Entries on locating words and elements:

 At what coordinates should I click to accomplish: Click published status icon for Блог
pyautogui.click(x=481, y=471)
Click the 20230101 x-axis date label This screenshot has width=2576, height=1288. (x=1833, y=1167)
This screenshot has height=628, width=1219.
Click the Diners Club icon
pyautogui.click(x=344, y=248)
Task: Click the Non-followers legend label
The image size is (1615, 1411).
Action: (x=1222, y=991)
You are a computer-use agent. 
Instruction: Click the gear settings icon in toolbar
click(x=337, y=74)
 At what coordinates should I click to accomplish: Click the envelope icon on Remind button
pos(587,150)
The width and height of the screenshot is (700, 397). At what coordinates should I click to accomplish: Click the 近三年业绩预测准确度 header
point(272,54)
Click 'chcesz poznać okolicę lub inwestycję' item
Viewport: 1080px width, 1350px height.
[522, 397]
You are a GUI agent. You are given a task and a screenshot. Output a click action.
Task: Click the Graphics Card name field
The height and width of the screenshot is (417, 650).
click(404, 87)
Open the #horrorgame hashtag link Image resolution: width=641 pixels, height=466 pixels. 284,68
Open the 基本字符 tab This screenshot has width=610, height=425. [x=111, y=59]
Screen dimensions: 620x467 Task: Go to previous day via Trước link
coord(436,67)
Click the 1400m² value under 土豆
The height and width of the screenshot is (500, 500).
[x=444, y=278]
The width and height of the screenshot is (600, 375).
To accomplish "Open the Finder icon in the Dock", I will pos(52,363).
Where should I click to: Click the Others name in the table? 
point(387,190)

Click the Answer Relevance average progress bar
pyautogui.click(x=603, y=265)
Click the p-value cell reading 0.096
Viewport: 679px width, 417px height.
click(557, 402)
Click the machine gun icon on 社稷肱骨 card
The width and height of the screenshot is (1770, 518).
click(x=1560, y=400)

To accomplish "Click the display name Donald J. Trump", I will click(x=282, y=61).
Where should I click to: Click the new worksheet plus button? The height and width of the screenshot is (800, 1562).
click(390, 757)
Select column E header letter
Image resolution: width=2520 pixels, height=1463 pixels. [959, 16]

DIRECTIVE: Return each of the items above word for word, in the same order and without any changes.

OUTPUT:
 At what coordinates should I click to accomplish: Click published status icon for Блог
pyautogui.click(x=481, y=471)
Click the 20230101 x-axis date label This screenshot has width=2576, height=1288. (x=1833, y=1167)
This screenshot has height=628, width=1219.
Click the Diners Club icon
pyautogui.click(x=344, y=248)
Task: Click the Non-followers legend label
The image size is (1615, 1411).
Action: (x=1222, y=991)
You are a computer-use agent. 
Instruction: Click the gear settings icon in toolbar
click(x=337, y=74)
 At what coordinates should I click to accomplish: Click the envelope icon on Remind button
pos(587,150)
The width and height of the screenshot is (700, 397). At what coordinates should I click to accomplish: Click the 近三年业绩预测准确度 header
point(272,54)
Click 'chcesz poznać okolicę lub inwestycję' item
Viewport: 1080px width, 1350px height.
[522, 397]
You are a GUI agent. You are given a task and a screenshot. Output a click action.
Task: Click the Graphics Card name field
The height and width of the screenshot is (417, 650).
click(404, 87)
Open the #horrorgame hashtag link Image resolution: width=641 pixels, height=466 pixels. 284,68
Open the 基本字符 tab This screenshot has width=610, height=425. [x=111, y=59]
Screen dimensions: 620x467 Task: Go to previous day via Trước link
coord(436,67)
Click the 1400m² value under 土豆
The height and width of the screenshot is (500, 500).
[x=444, y=278]
The width and height of the screenshot is (600, 375).
To accomplish "Open the Finder icon in the Dock", I will pos(52,363).
Where should I click to: Click the Others name in the table? 
point(387,190)

Click the Answer Relevance average progress bar
pyautogui.click(x=603, y=265)
Click the p-value cell reading 0.096
Viewport: 679px width, 417px height.
click(557, 402)
Click the machine gun icon on 社稷肱骨 card
The width and height of the screenshot is (1770, 518).
click(x=1560, y=400)

To accomplish "Click the display name Donald J. Trump", I will click(x=282, y=61).
Where should I click to: Click the new worksheet plus button? The height and width of the screenshot is (800, 1562).
click(390, 757)
Select column E header letter
Image resolution: width=2520 pixels, height=1463 pixels. [959, 16]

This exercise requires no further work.